Der ambivalente Nationalismus, von Thomas Pogge „gehobener Nationalismus genannt“ (vgl. Pogge 2011), bevorzugt „eigene“ Staatsbürger*innen“ und strebt ein geringes Maß an Diskriminierung natio-kulturell-ethnisch-rassialisierend-religiös-sprachlich-national „Anderer“ an. Albert Scherr teilt diese Unterscheidung von Thomas Pogge zwischen „gewöhnlichem und gehobenem Nationalismus“ (Scherr 2017). Pogge schreibt hierzu: „Bürger und Regierungen dürfen (und sollten vielleicht) sich stärker darum kümmern, dass ihr eigener Staat gerecht ist … als darum, dass andere Sozialsysteme gerecht sind und das Ausländern keine Ungerechtigkeit und kein anderes Unrecht widerfährt.“ (Pogge 2011) Real erscheint diese Form des Nationalismus als eine Idealvorstellung, die z. B. in Kanada offiziell angestrebt wird. Real gibt es dort jedoch weiter Rassismus und als dessen Teil die ökonomische und soziale Schlechterstellung u. a. der First Nations sowie Praxen des Racial Profiling durch staatliche Institutionen (vgl. Francis/Tator 2006).

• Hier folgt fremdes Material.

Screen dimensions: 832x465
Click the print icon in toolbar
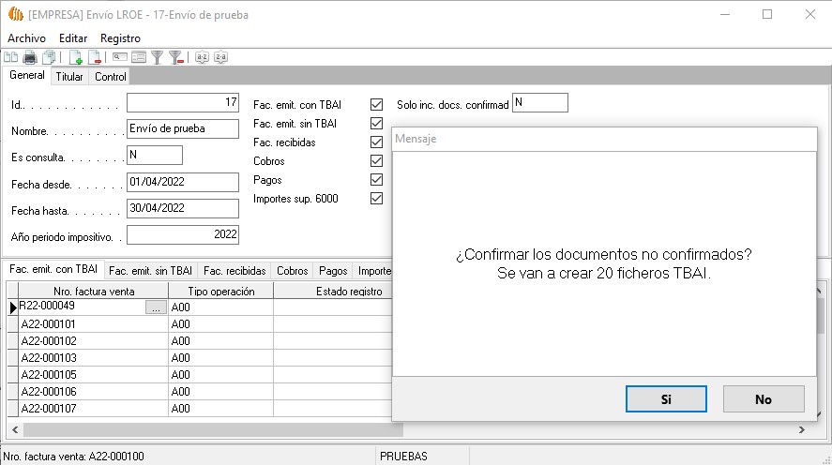coord(30,57)
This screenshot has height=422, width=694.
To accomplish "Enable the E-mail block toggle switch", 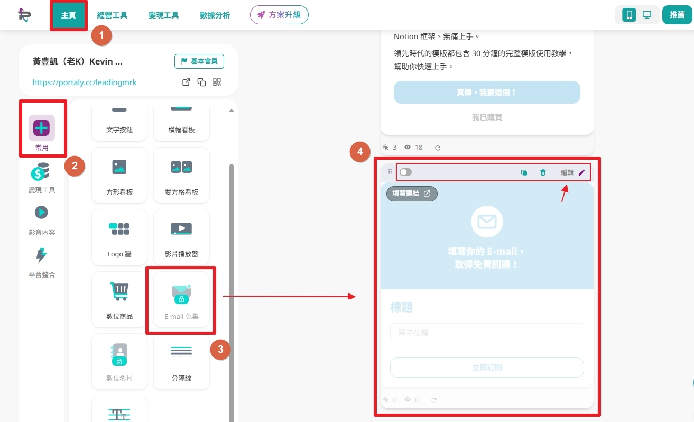I will [406, 172].
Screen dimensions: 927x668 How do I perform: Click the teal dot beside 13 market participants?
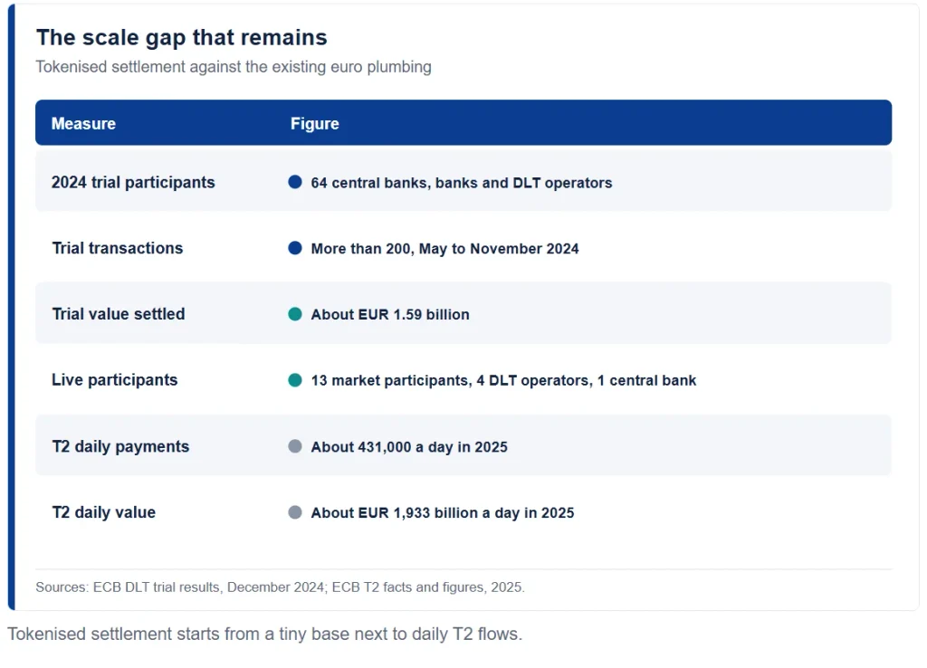(x=294, y=380)
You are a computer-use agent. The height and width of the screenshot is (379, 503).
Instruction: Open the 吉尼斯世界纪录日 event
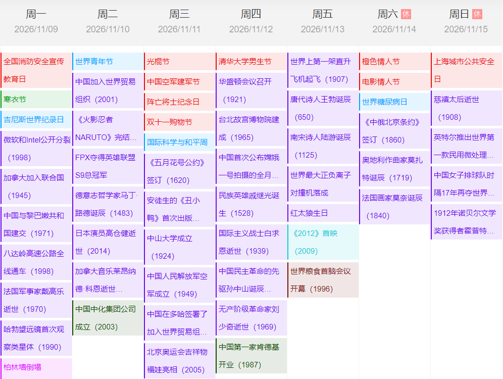[x=36, y=120]
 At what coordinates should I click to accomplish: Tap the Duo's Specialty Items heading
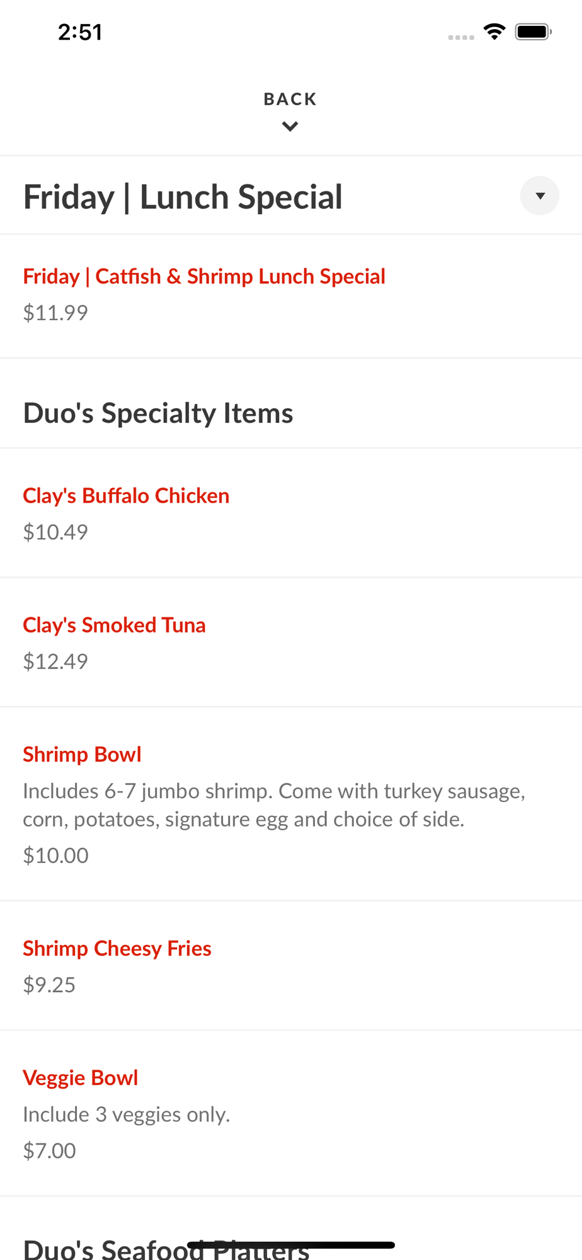click(158, 413)
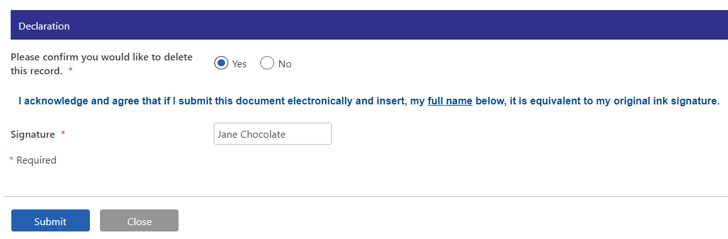Submit the delete record declaration
Viewport: 728px width, 239px height.
coord(50,220)
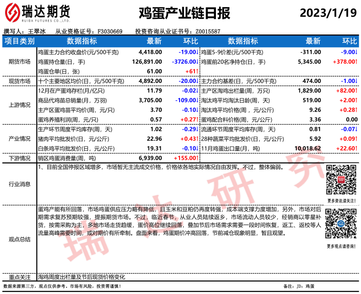The height and width of the screenshot is (294, 361).
Task: Click the red up arrow beside +378.00
Action: (x=357, y=61)
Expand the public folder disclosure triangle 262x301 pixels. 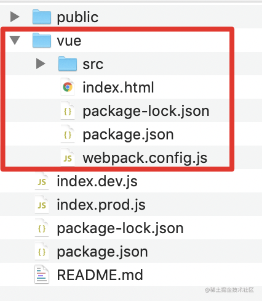tap(15, 17)
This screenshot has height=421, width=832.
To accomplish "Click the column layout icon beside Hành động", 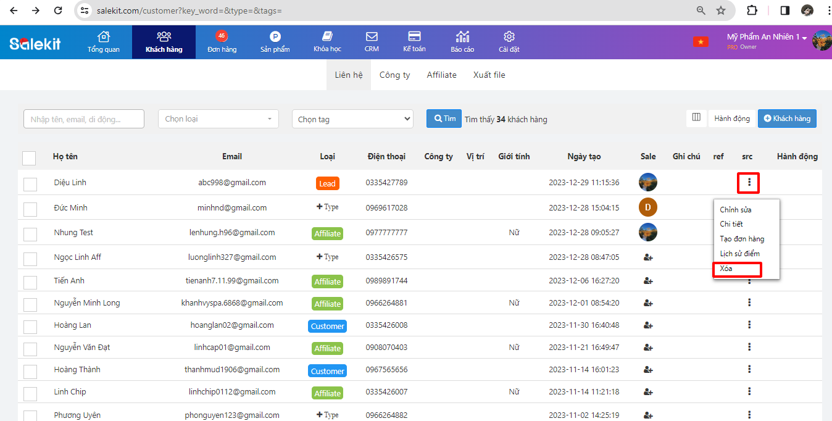I will coord(696,118).
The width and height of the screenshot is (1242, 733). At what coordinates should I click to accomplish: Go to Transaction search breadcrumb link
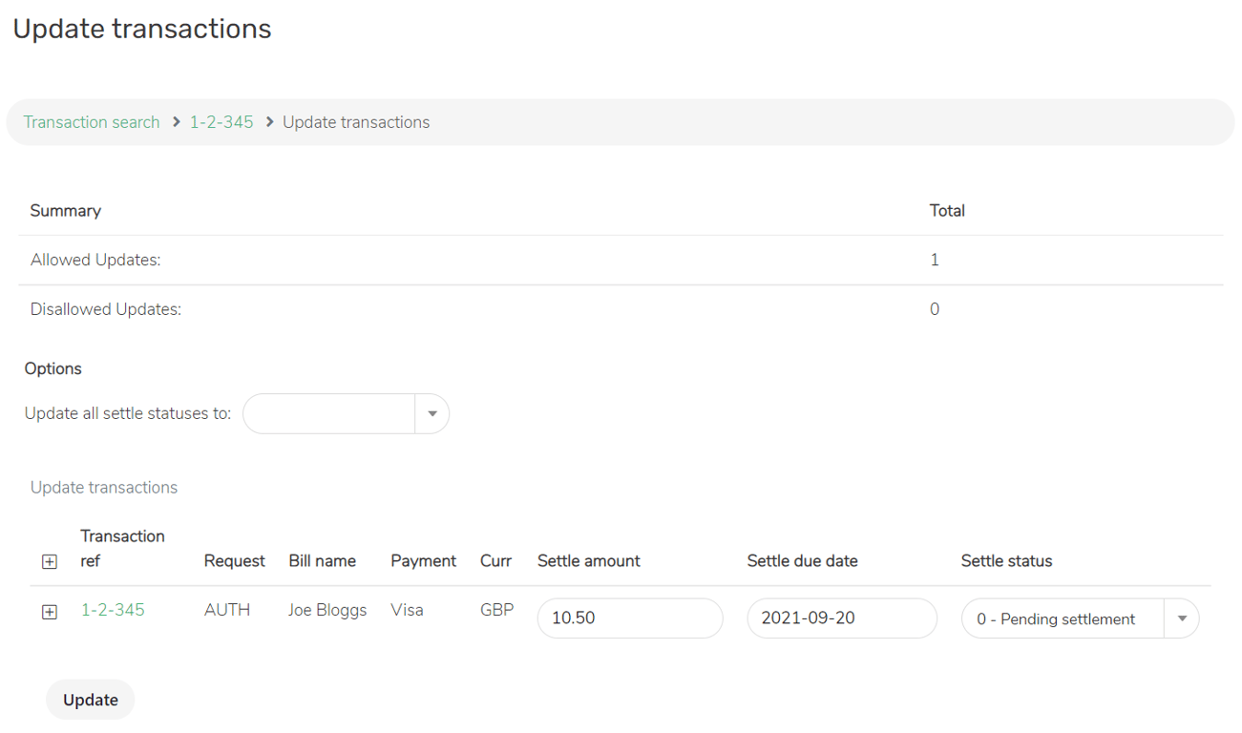point(92,122)
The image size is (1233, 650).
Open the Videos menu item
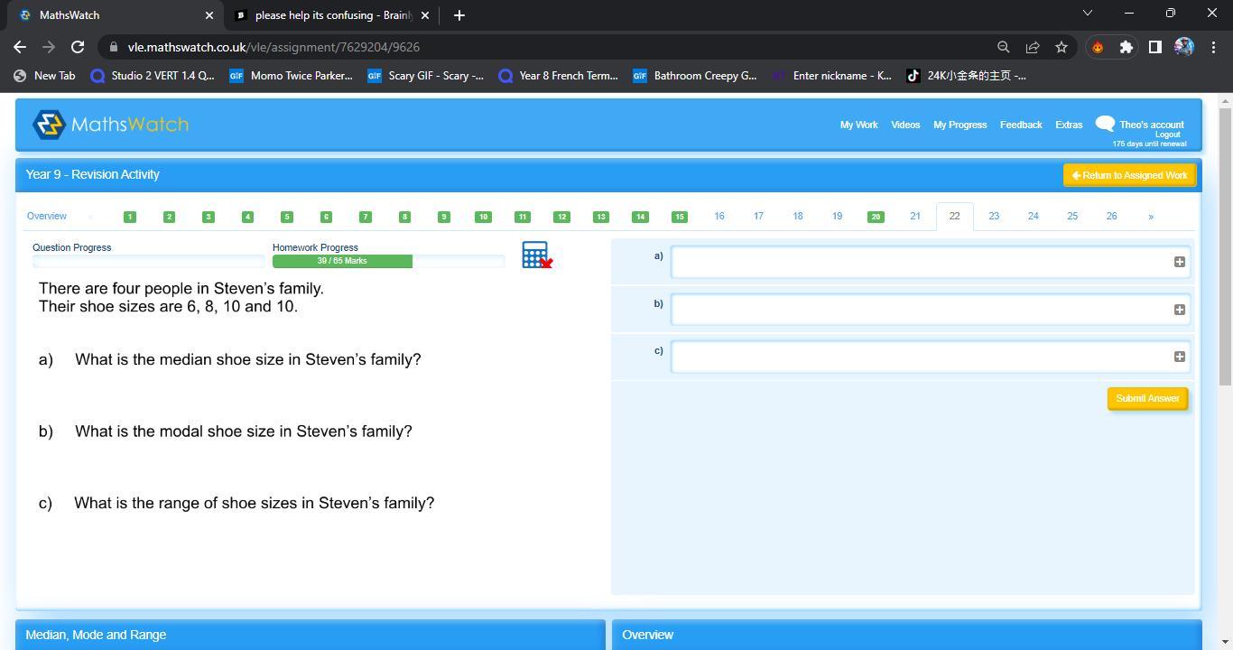click(905, 125)
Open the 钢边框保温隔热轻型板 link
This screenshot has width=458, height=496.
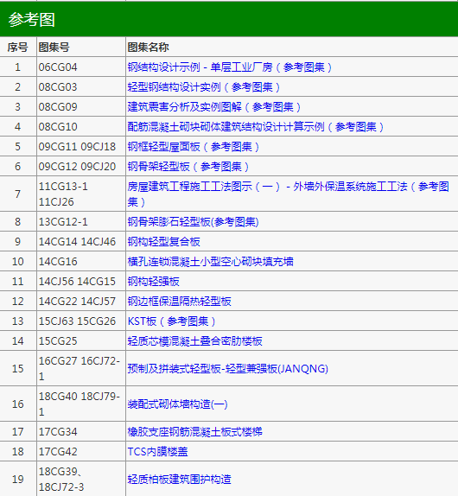coord(180,302)
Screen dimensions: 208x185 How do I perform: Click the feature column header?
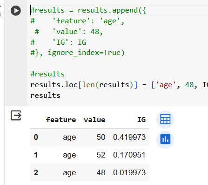click(61, 120)
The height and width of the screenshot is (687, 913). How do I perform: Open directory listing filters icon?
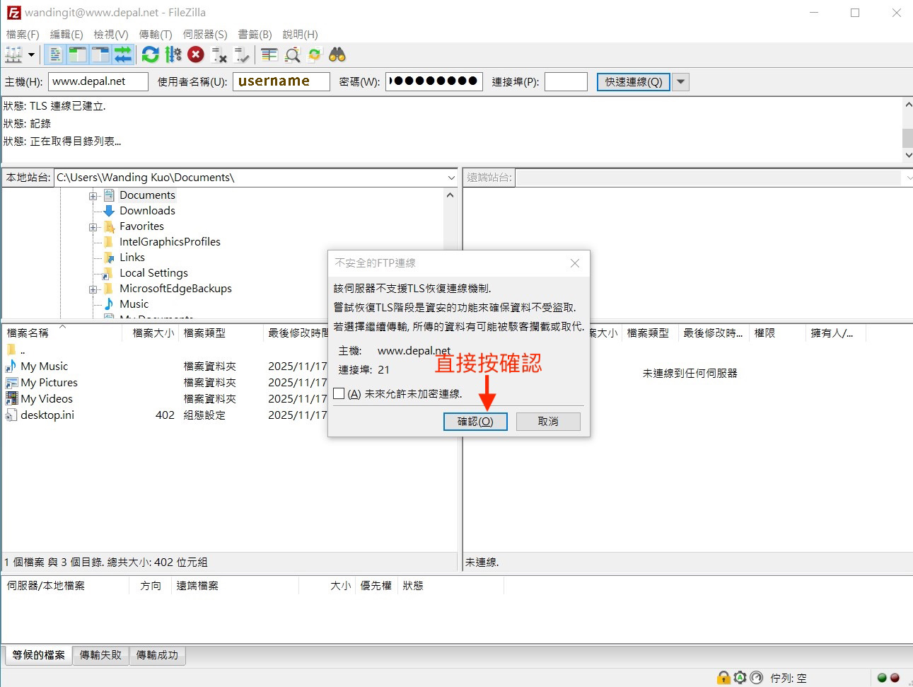pos(269,55)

Zudem gibt es den supranationalstaatlichen Nationalismus sowohl als kolonialrassistischen Imperialismus seit Beginn des europäischen Kolonialismus und die gegenwärtige Ausbeutungs- und Abschottungspolitik im Kontext der „Festung Europa“. Als zentrales verbrecherisches Vertragswerk des europäischen supranationalstaatlichen Nationalismus kann die Berliner Kongo-Akte, beschlossen auf der Berliner Afrika-Konferenz 1884-1885, gelten. Mit diesen Verträgen wurden die Absprachen europäischer Staaten zu Überfall, Aneignung, Unterwerfung und Ausbeutung afrikanischer Länder festgelegt. Die gegenwärtige EU-Wirtschafts-, Migrations- und Asylpolitik folgt der kolonialrassistischen Logik der Ausbeutung von Rohstoffen und Arbeitskraft aus Afrika und Asien sowie dem Migrationsregime, welches das Menschenrecht auf Asyl an den EU-Außengrenzen systematisch bricht und vor allem Personen ein Bleiberecht gemäß ihrer wirtschaftlichen Verwertbarkeit zuteilt. Teils wird selbst auf den wirtschaftlichen Nutzen verzichtet, da in mehreren Ländern der auf natio-kulturell-ethnisch-rassialisierend-religiös und sprachliche „Reinheit“ abzielende Nationalismus selbst Schaden der Volkswirtschaft billigend in Kauf nimmt.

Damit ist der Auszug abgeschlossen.